The brain distribution of nonsteroidal aromatase inhibitors was investigated in mice to understand their interactions with brain aromatase. The brain-to-plasma ratio (Kp,brain, mL/g brain) of anastrozole was 0.0299 ± 0.0068, which was lower than that of letrozole (0.383 ± 0.048) and vorozole (0.185 ± 0.031) despite their similar physicochemical properties. The brain-to-plasma unbound concentration ratio of anastrozole, measured using microdialysis, was 0.118 ± 0.037 mL/g brain. In situ mouse brain perfusion also demonstrated that the uptake clearance [mL/(min·g brain)] of anastrozole by the brain (0.108 ± 0.018) was lower than that for letrozole and vorozole (0.422 ± 0.068 and 0.910 ± 0.152, respectively).
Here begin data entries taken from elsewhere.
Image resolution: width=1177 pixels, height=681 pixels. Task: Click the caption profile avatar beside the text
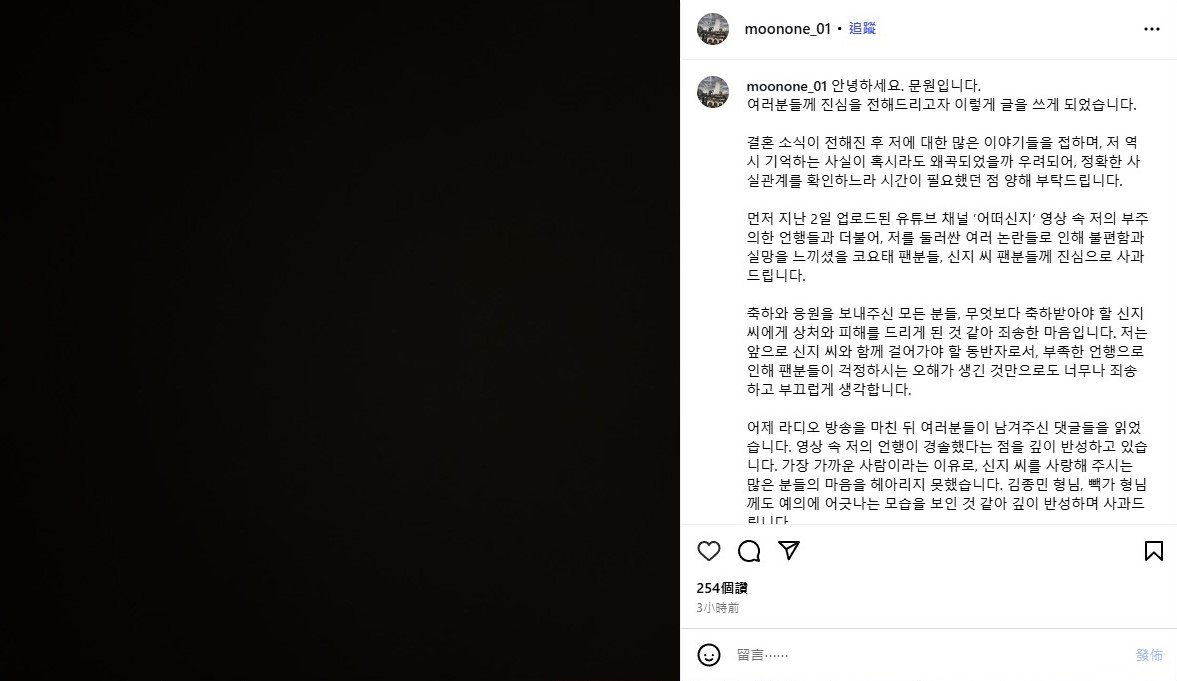(x=713, y=92)
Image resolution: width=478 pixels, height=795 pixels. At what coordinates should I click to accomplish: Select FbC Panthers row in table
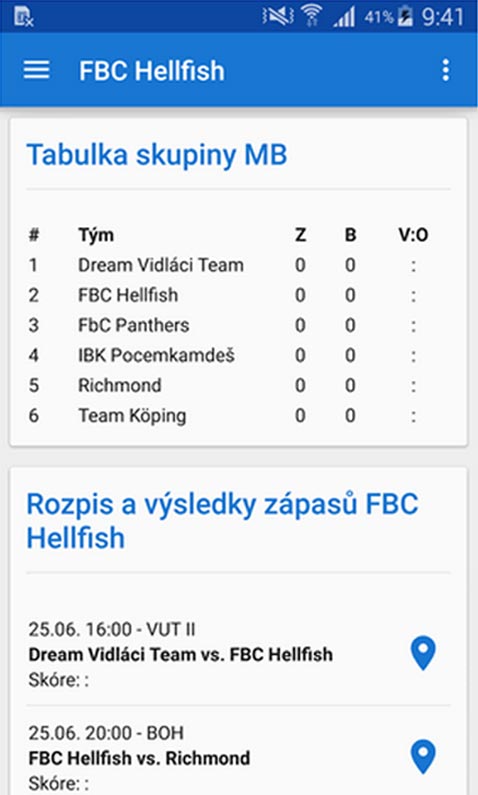(x=238, y=325)
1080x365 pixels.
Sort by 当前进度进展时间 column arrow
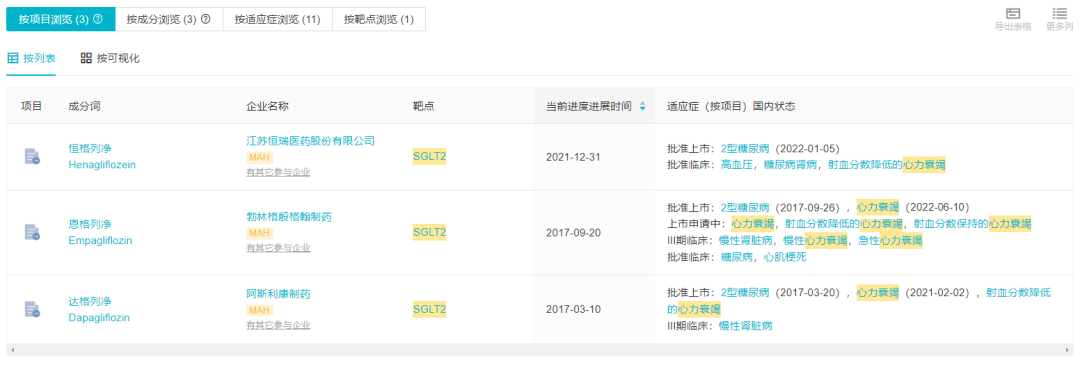[643, 107]
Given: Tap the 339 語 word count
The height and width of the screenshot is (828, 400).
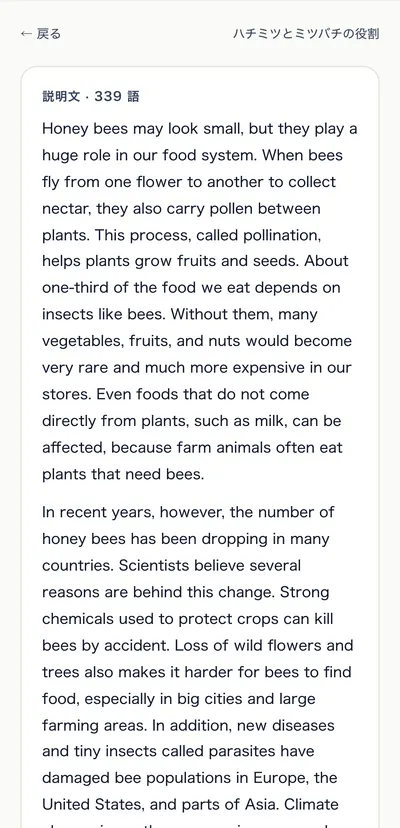Looking at the screenshot, I should [x=117, y=97].
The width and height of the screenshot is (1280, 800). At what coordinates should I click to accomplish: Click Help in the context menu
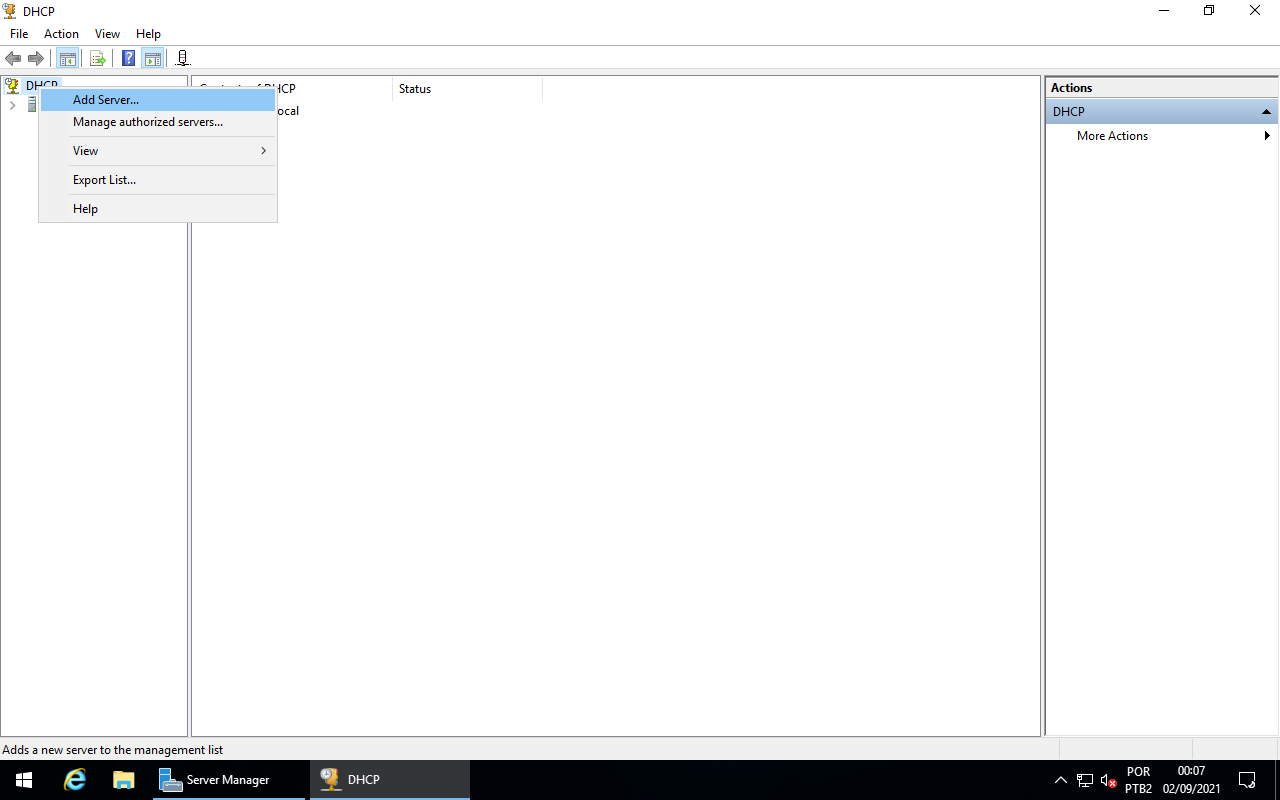pyautogui.click(x=85, y=208)
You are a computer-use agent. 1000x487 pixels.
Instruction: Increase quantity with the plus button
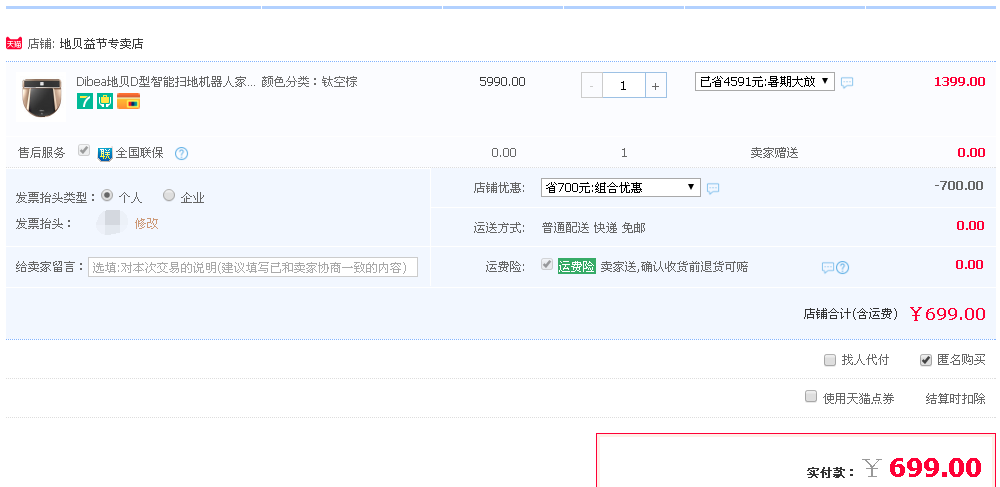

Anastrozole and vorozole were transported by P-glycoprotein (P-gp) in vitro, whereas none of the compounds were transported by breast cancer resistance protein (BCRP). The Kp,brain of anastrozole and vorozole were increased by 12- and 3.3-fold, respectively, in Mdr1a/b/Bcrp(−/−) mice. IC50 (nM) of anastrozole and letrozole against human aromatase was 12.9 ± 0.7 and 3.59 ± 0.75, respectively. Taken together, these results suggest that active efflux mediated by P-gp at the blood–brain barrier limits the effect of anastrozole in the central nervous system, whereas vorozole and letrozole easily traverse the barrier.